* **Written problem 1**
Format the stored items starting at the line containing "Given: Click the 创建服务 button" and ending at the line containing "Looking at the" as a two-column CSV with the columns request and answer. Give one row per request, put each value in a single quoted field with line breaks replaced by spaces, and leave the pictures out.

Niklas Heringer - Cybersecurity Blog

Data Engineering With Dagster Part Six – Partitioning & Backfills

Posted on 8 mins

Dagster Partitions Backfill Pipeline-Design Duckdb

🍪 Partitioning: Baking Data One Batch at a Time

Let’s return to our running bakery analogy. Imagine you’re getting cookie orders:

Now, do you mix one massive bowl of dough every week, or prep daily batches based on demand?

Partitioning in Dagster is just that: breaking work into slices based on time or other meaningful dimensions.

A partition is a unit of data (or computation) scoped to a range — like a day, week, or month — that you can reason about, run, retry, and debug independently.


🧠 Why Partition?

Let’s say your asset processes NYC taxi data.

Benefits:

Concept Real Benefit
Scalability Break work into chunks for distributed execution
Efficiency Skip what’s already done
Resilience Retry only failed pieces
Debuggability Zero in on the broken slice
Storage optimization Avoid redundant reads/writes

🧩 Defining a Partition in Dagster

In Dagster, you declare your partitions using a PartitionsDefinition.

You’ll typically store these in partitions.py. Here’s how we define a monthly partition:

# partitions.py
import dagster as dg
from dagster_essentials.assets import constants

monthly_partition = dg.MonthlyPartitionsDefinition(
    start_date=constants.START_DATE,
    end_date=constants.END_DATE
)

This sets up a list of partition keys — each one representing a month like "2023-01-01", "2023-02-01", and so on.

Think of it like telling Dagster: “My data comes in monthly crates. Here’s where to start, and here’s where to stop.”


🛠 Partitioning an Existing Asset

Let’s take the existing taxi_trips_file asset — which fetches and saves monthly NYC trip data — and make it partition-aware.

Original asset (simplified):

@dg.asset
def taxi_trips_file() -> None:
    month_to_fetch = '2023-03'
    ...

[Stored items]
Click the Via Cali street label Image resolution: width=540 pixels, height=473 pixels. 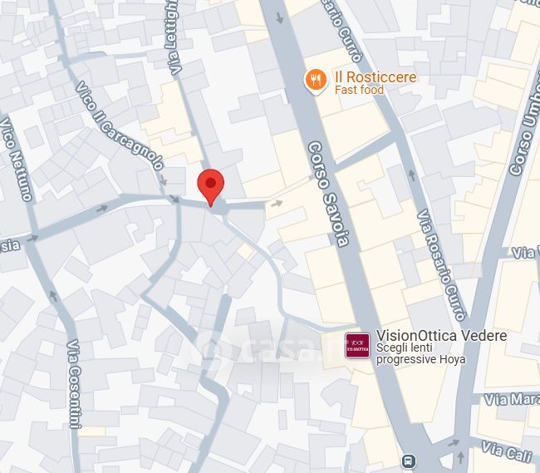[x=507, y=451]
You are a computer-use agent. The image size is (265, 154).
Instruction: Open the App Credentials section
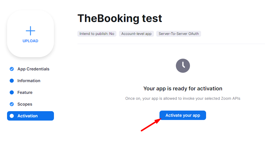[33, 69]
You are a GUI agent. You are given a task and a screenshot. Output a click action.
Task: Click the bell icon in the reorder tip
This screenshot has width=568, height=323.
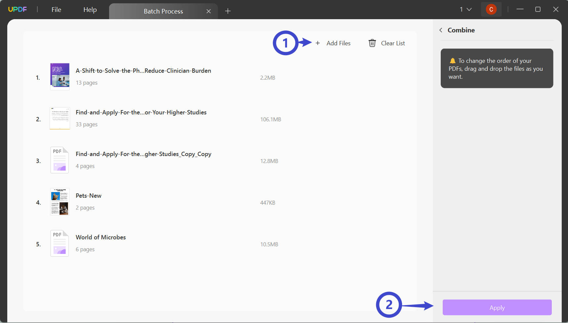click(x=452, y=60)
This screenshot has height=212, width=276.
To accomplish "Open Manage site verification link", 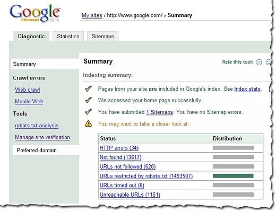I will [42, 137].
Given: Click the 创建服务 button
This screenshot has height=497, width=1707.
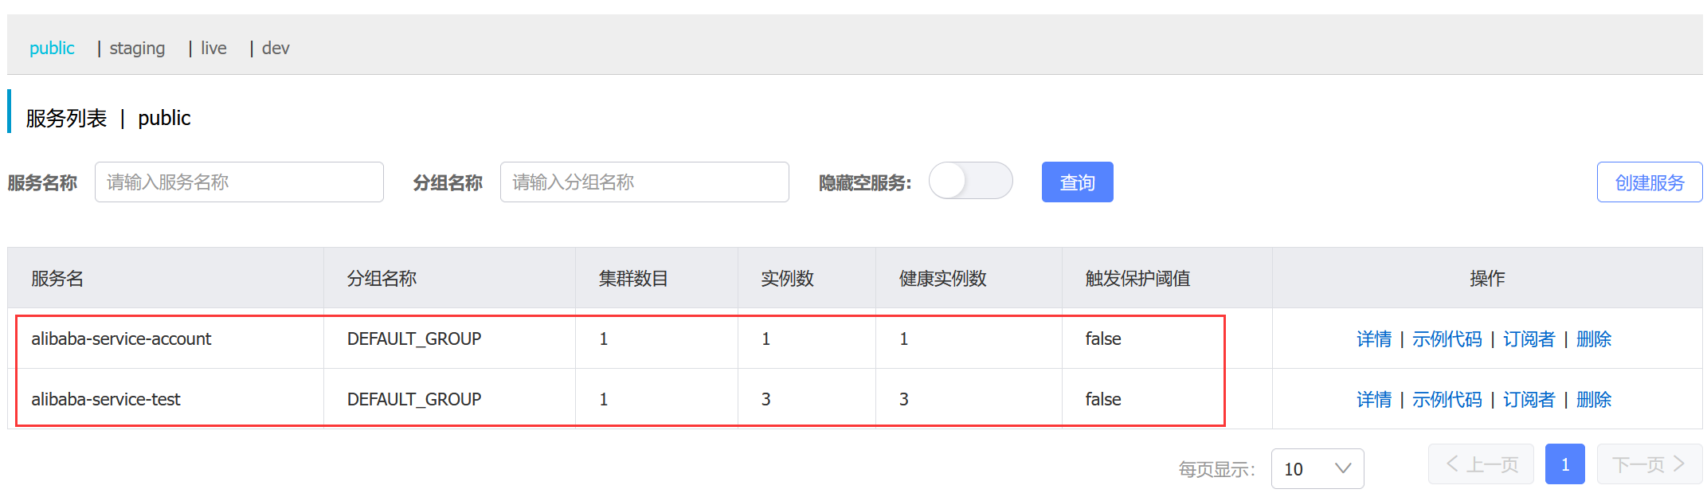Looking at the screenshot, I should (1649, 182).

==

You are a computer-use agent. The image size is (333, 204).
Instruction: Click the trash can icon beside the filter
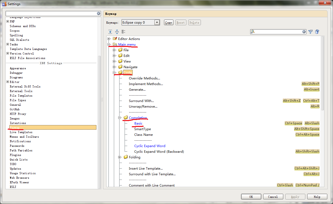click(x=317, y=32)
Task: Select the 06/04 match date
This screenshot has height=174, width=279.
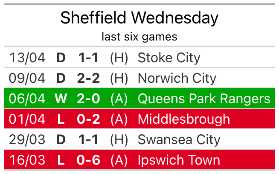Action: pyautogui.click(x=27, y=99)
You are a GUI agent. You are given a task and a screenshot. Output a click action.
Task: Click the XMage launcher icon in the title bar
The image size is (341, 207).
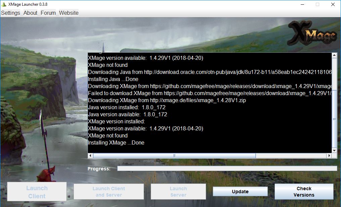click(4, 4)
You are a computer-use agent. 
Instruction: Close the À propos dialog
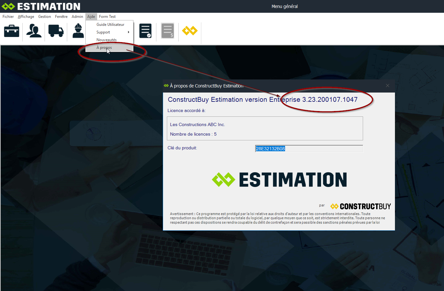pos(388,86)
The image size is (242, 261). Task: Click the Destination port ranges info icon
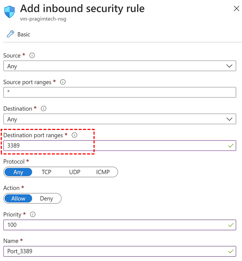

* **Written problem 2**
Rewrite the passage of the Dagster partitioning post starting at "Think of it" and ending at "make it partition-aware.", replacing "crates" with "boxes".

* **Answer 1**
request,answer
"Given: Click the 创建服务 button This screenshot has height=497, width=1707.","Looking at the screenshot, I should (1649, 182)."

* **Answer 2**
Think of it like telling Dagster: “My data comes in monthly boxes. Here’s where to start, and here’s where to stop.”


🛠 Partitioning an Existing Asset

Let’s take the existing taxi_trips_file asset — which fetches and saves monthly NYC trip data — and make it partition-aware.